START INFORMATION GIVEN

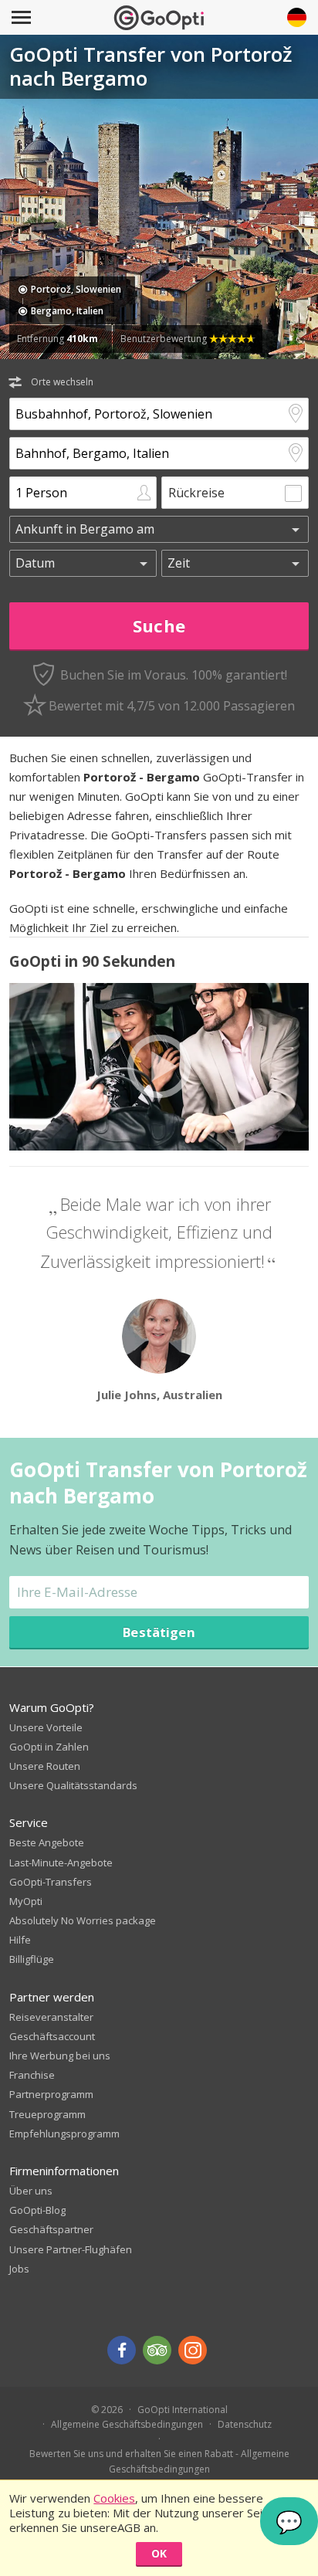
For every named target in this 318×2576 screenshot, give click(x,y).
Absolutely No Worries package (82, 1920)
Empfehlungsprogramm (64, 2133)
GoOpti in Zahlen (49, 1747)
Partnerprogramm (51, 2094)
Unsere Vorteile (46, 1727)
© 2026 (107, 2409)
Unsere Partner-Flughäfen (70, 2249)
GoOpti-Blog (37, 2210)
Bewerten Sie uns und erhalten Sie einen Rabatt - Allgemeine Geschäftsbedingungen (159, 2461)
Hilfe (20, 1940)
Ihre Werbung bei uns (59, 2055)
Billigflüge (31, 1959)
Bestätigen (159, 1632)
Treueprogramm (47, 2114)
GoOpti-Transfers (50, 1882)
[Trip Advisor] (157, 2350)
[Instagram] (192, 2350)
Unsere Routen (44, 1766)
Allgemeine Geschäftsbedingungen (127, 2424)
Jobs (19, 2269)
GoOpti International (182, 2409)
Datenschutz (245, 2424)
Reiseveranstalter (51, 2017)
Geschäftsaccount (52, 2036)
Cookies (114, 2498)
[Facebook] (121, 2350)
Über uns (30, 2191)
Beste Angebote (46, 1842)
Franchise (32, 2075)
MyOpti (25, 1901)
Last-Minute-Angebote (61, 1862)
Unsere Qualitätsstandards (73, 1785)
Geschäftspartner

END INFORMATION GIVEN

**WHAT YOU ARE ASKED TO DO**
All lines from the one with "Geschäftsaccount (52, 2036)" to the end of the material above should be copied exactly, both ends included, and nothing else.

**SOLUTION TO THIS PROBLEM**
Geschäftsaccount (52, 2036)
Cookies (114, 2498)
[Facebook] (121, 2350)
Über uns (30, 2191)
Beste Angebote (46, 1842)
Franchise (32, 2075)
MyOpti (25, 1901)
Last-Minute-Angebote (61, 1862)
Unsere Qualitätsstandards (73, 1785)
Geschäftspartner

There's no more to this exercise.